In the limit comparison test, you compare two series Σ a (subscript n) and Σ b (subscript n) with a n greater than or equal to 0, and with b n greater than 0. Then c=lim (n goes to infinity) a n/b n . If c is positive and is finite, then either both series converge or both series diverge.

In other words, in the limit comparison test you do not know whether your series converge/diverge, so using limits you find whether they both will diverge or converge. In the comparison test, you know whether on converges/diverges and using that knowledge, attempt to find whether the other converges or diverges.

Hope this helped. You can read more here: http://tutorial.math.lamar.edu/Classes/CalcII/SeriesCompTest.aspx
• How do I know the order of the division, is it always An/Bn (so unknown/known) or bigger/smaller?
• I have the same question. I know this comment is about 6 years old but did you ever end up figuring it out? Thanks!
• Why does the limit have to be positive and why do both functions have to be greater than zero over the interval? I understand if you had a positive and a negative function that both approached zero, you would be looking at graphs that were (sort of) reflections across the x axis, but why would this invalidate the limit comparison test?
• At , Sal says that 1/2^n converges because it is a geometric series with a common ratio of less than 1. But there are other series which also have these properties and are not convergest, like 1/n.
(1 vote)
• Observe that the harmonic series `∑ 1/n` is not geometric.
• At , is zero consider a positive integer ? If [an/bn = 0] can we conclude on the convergence of the series ?
• No, zero is not considered a positive integer.
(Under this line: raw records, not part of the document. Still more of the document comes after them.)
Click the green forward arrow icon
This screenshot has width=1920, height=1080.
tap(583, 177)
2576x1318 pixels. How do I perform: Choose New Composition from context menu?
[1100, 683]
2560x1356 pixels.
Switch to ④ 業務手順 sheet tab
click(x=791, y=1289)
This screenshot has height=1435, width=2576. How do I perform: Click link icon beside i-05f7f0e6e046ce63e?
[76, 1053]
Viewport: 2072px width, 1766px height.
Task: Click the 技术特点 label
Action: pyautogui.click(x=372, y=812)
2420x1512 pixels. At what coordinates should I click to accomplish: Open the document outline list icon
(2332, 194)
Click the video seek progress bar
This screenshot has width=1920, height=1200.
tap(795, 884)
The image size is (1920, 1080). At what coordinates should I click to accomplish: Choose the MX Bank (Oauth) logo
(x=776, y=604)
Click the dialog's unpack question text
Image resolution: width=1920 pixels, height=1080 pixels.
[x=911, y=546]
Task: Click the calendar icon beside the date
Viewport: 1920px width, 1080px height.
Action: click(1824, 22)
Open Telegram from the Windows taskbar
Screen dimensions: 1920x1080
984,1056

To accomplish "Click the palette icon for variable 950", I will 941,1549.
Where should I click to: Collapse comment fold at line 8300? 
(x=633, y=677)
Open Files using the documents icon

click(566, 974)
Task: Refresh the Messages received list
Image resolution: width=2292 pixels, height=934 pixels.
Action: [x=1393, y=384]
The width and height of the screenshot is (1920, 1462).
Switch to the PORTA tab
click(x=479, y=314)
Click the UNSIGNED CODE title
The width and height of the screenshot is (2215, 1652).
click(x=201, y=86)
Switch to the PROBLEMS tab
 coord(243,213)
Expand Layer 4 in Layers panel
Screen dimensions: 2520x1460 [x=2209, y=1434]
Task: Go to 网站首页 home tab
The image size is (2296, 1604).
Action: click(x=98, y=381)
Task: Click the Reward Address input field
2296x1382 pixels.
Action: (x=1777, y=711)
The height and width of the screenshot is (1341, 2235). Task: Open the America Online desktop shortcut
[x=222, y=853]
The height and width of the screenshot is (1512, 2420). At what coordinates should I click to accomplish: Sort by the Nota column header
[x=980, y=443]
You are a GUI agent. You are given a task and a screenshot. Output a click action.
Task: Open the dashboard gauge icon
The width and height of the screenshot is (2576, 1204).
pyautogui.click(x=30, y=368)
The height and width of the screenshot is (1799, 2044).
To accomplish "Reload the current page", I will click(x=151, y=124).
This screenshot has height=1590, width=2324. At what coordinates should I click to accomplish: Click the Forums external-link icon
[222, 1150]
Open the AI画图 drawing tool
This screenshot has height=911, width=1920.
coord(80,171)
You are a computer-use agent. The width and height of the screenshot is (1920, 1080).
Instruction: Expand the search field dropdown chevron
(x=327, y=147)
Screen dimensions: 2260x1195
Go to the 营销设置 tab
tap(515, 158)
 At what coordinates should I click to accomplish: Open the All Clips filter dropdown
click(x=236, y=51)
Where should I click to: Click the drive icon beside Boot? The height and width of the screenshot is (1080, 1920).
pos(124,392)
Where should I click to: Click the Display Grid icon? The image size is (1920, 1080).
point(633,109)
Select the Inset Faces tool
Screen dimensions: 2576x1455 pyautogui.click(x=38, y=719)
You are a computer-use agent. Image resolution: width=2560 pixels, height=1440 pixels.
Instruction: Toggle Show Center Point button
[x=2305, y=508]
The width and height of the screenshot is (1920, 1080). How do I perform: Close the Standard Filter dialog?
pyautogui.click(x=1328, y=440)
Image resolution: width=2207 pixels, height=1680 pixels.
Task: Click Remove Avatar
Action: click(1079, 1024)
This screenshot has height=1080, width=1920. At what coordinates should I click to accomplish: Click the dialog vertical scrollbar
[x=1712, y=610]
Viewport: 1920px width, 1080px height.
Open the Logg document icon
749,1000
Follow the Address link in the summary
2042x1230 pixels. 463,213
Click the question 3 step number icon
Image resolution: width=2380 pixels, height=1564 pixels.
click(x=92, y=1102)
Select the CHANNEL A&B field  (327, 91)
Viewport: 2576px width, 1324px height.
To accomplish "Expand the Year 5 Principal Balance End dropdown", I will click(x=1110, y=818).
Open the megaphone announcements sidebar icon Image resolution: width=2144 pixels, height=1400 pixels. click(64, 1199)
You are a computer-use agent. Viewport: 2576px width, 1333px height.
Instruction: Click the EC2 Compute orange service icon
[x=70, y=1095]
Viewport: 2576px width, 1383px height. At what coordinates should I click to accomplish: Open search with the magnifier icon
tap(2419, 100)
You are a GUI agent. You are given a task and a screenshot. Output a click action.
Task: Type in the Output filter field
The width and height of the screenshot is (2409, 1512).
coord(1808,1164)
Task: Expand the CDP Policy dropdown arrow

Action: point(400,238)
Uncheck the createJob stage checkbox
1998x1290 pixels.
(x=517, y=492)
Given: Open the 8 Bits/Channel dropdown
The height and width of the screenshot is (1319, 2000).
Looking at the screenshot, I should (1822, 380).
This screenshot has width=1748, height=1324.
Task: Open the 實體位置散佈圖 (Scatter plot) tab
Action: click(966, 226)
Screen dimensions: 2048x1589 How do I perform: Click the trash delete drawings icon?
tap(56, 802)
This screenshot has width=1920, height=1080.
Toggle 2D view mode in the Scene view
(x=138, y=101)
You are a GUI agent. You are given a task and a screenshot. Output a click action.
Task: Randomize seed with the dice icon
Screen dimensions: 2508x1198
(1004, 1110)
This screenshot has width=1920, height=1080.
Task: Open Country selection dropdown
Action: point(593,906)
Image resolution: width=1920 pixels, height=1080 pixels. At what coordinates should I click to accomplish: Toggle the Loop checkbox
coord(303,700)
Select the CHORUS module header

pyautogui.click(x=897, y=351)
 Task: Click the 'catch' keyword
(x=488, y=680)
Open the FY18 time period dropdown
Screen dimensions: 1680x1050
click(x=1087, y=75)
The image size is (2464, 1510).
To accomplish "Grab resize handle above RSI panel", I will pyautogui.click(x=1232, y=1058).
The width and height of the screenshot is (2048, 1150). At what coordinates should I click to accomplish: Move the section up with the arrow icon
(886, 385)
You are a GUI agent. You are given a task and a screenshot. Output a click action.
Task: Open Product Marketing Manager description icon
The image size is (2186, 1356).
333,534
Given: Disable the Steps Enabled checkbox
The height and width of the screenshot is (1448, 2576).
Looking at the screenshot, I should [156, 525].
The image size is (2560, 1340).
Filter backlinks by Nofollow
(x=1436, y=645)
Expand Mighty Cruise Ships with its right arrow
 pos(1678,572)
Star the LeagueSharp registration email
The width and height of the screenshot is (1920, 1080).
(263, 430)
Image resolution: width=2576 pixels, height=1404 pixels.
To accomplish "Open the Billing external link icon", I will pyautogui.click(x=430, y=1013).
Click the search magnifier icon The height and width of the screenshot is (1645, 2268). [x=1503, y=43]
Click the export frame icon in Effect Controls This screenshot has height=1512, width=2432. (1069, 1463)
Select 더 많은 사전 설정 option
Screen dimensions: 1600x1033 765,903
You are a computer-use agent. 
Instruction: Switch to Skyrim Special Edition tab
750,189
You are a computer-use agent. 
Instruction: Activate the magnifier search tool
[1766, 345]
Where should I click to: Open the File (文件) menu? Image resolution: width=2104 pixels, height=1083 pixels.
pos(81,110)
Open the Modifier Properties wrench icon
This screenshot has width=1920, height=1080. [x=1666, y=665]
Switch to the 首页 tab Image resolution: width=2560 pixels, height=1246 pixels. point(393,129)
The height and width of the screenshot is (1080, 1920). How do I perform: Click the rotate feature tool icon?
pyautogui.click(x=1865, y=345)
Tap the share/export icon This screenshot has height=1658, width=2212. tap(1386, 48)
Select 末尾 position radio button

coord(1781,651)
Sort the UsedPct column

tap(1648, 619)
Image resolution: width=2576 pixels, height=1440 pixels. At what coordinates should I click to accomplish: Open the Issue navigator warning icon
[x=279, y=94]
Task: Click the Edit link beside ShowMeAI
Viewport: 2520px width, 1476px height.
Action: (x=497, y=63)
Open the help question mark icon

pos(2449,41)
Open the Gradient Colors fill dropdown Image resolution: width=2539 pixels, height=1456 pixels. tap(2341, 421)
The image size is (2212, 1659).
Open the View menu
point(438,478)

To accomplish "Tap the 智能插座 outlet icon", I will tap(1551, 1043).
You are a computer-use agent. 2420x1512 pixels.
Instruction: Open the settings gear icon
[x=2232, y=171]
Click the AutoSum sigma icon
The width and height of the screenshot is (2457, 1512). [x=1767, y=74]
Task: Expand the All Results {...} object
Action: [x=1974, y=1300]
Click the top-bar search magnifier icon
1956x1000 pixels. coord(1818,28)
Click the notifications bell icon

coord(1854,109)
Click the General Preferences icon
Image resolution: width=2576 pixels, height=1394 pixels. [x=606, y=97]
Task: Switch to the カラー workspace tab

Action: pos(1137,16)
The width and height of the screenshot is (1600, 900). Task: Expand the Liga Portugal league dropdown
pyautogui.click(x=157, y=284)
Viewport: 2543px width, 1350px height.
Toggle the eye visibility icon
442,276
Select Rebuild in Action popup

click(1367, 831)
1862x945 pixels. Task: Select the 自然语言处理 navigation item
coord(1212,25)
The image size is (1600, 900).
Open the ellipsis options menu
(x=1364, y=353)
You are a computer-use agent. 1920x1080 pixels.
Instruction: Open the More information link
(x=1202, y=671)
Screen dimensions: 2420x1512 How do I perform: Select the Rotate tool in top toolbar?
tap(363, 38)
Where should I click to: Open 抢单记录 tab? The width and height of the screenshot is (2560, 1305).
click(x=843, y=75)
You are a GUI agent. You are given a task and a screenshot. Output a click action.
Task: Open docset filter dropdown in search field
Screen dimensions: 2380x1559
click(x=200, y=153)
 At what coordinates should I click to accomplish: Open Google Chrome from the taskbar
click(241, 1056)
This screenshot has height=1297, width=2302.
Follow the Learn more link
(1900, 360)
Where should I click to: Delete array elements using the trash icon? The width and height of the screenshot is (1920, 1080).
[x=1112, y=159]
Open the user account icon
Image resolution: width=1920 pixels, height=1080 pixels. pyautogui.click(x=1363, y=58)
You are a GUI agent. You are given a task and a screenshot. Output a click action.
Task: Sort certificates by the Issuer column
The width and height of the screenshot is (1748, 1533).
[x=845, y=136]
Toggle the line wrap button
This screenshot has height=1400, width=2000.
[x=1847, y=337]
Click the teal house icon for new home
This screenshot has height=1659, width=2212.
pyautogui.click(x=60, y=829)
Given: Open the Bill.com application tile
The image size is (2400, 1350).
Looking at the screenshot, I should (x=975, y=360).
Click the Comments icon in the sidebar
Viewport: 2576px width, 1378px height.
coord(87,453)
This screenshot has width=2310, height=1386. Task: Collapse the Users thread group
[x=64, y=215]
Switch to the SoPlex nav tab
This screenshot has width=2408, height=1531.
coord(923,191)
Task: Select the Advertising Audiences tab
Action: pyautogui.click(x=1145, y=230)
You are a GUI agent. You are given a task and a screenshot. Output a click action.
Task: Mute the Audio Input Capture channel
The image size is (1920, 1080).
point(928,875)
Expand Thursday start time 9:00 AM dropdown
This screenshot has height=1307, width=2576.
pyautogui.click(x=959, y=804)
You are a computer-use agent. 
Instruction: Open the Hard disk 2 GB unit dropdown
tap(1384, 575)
In fact, some mathematicians consider zero to not even be finite. As for the answer to your question, the test would be inconclusive.
(1 vote)
• what will be Nth term for the series : (1/3)+(1*2/3.5)+(1*2*3/3*5*7)+......
(1 vote)
• ins't 1/2^n -1 larger than 1/2^n ? I thought you needed to compare the original to a larger series in order to confirm that is diverges or converges? or is that different on the limit test?